If I remember correctly it was on one of the posters at the Richmond Event in the banquet hall.
I remember seeing that photo in the Clymer book in the '60's.
That book started my interest in Flivvers. But it took awile to get one. Glad we got one now .
George n L.A.
I believe the original is at the Benson Ford Library at the Henry Ford museum in Dearborn.
In one of the Clymer books [I think] there is a picture taken in Payne,[?] Ohio of an early T loaded down with people.This was done as a promotional stunt by the Ford dealer.I also have a framed copy of it.I can find neither.If someone has this picture handy could you please post it? Very interesting old picture.
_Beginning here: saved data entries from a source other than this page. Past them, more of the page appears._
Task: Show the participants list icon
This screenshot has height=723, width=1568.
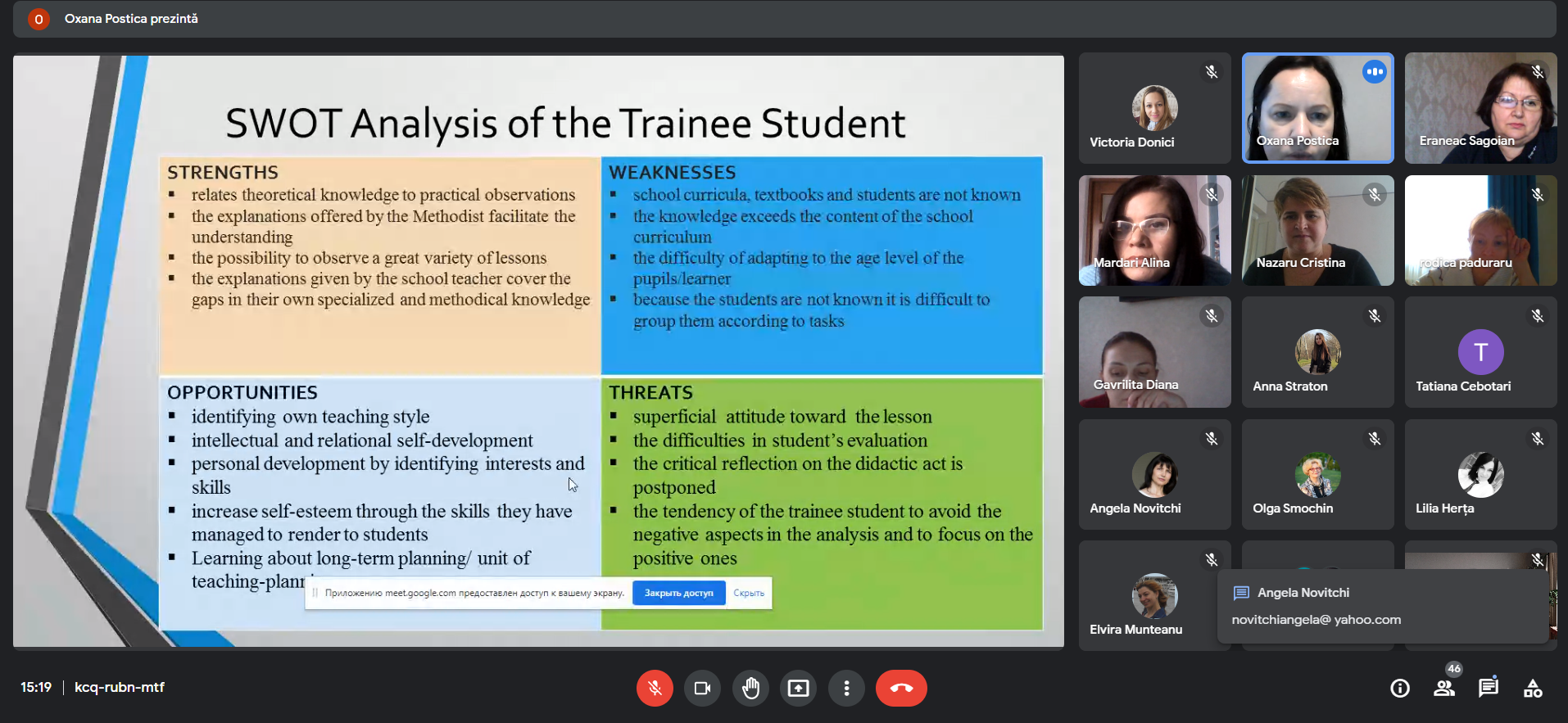Action: coord(1444,689)
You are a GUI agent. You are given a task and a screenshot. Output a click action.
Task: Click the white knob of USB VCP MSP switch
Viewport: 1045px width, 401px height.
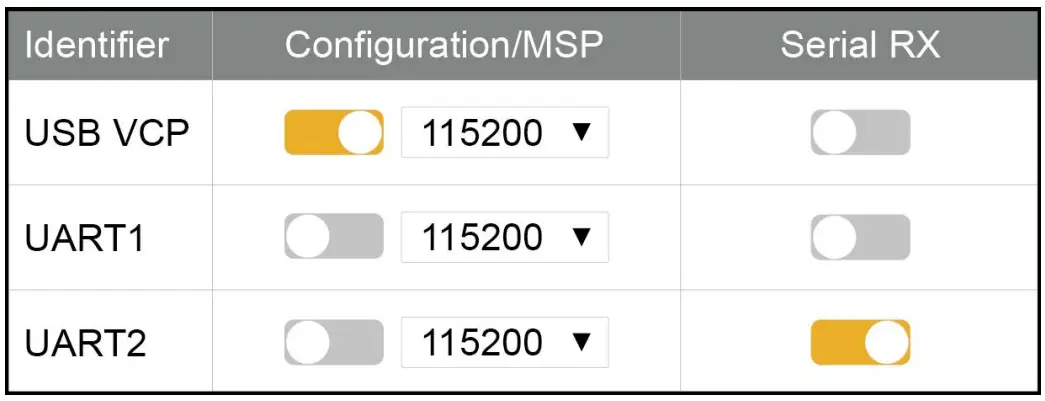361,133
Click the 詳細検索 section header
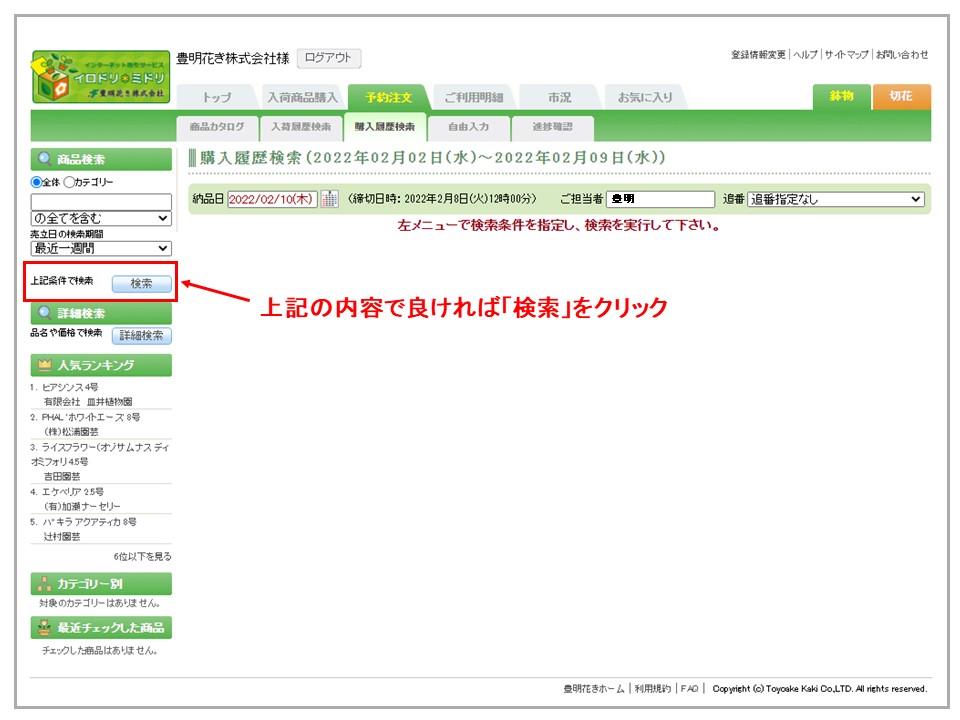Viewport: 960px width, 720px height. pos(101,313)
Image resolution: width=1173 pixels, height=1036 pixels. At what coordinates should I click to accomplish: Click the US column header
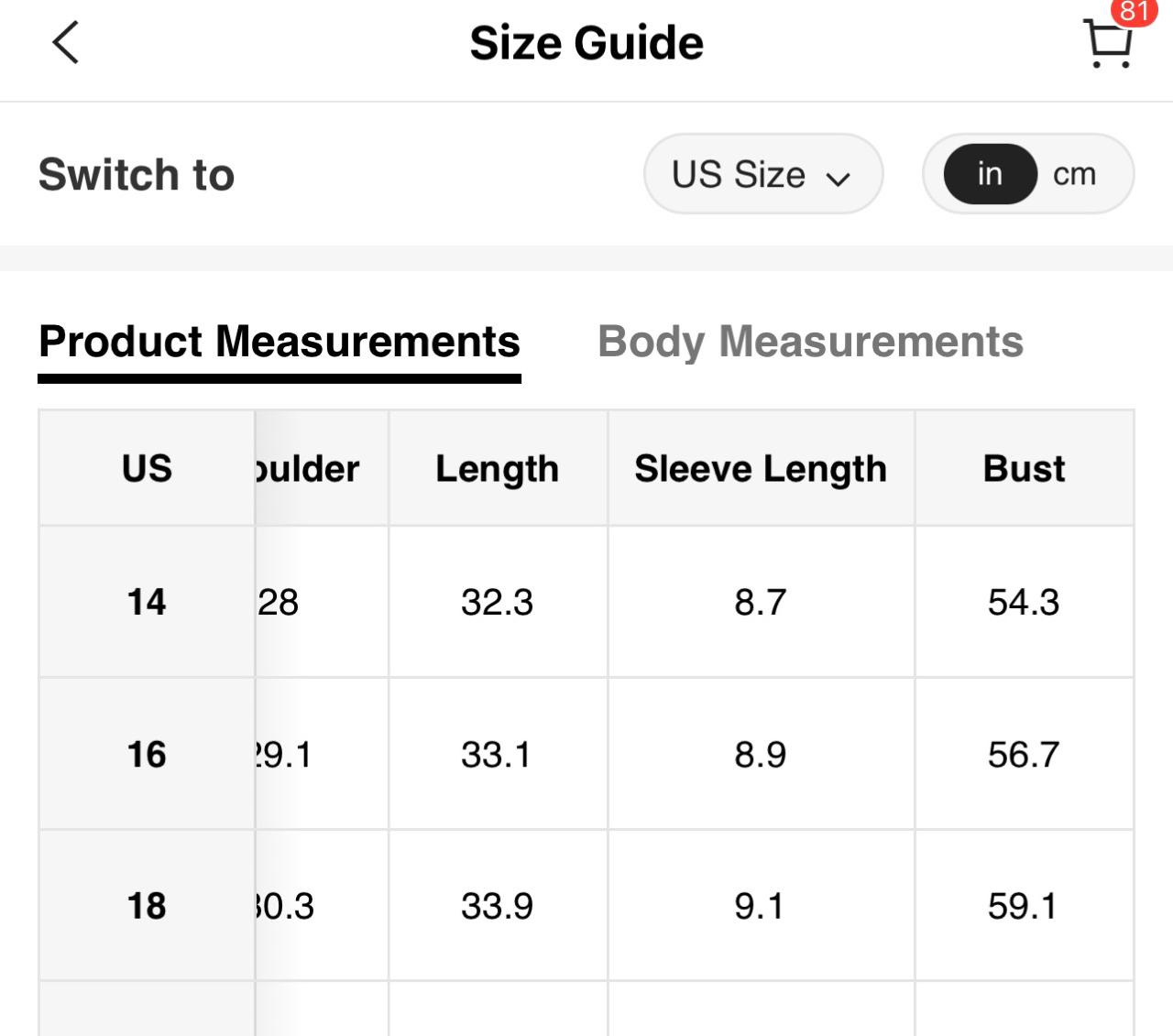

If I recall correctly, the load of hay is on a trailer similar to the Fruehoff design, not a TT truck. That would allow the load to be as close as it is to the cab of the vehicle and explains the length of the load. Width depends on the width of the rack beneath the load of hay. Impressive looking load but "hay" that's the way they stacked it on the wagons too. Note the "part" down the middle of the load. Most likely held down by a heavy rope; one you would not want to be straddling if it broke. Hay racks of the period typically had an A frame at the back of the wagon with what looked like a wagon pole held with a pin at the apex of the frame. This was brought down on top of the load and reefed down with a rope until it clamped the entire load of hay thus securing it to the hay rack. Guys got killed by that pole flying up if the rope in front let loose. Mind you, the driver was usually driving the team from the top of the load. A wise driver stayed well to one side on the load.
Somewhere, in one of the books most of us have, there's a picture of a TT chassis, sans seat or cab with a hay rack built behind the gas tank. Bare bones transport from the field.
The hay must be on a trailer as Warren notes. The car appears to be a Touring. Non-electric for sure.